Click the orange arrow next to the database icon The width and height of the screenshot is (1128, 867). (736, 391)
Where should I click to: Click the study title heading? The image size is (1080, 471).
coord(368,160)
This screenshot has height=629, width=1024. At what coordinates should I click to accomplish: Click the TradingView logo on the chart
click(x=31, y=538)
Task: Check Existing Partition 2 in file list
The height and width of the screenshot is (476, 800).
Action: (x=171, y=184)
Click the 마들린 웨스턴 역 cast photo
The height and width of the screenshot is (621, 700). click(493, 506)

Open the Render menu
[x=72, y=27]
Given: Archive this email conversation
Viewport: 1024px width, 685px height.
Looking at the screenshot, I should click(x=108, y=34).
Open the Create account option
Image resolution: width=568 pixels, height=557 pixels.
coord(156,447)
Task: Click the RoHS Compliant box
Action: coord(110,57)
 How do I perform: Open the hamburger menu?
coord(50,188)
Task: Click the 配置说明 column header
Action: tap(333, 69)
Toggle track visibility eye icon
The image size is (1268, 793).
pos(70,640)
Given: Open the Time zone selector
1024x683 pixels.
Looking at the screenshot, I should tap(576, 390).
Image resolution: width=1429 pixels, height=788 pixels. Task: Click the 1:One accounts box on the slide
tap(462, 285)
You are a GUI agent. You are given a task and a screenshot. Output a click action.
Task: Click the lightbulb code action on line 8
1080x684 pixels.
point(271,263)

##############################

Filter the entries and copy each line with "icon".

# [Answer area]
Click the orange arrow next to the database icon The width and height of the screenshot is (1128, 867). (736, 391)
Toggle track visibility eye icon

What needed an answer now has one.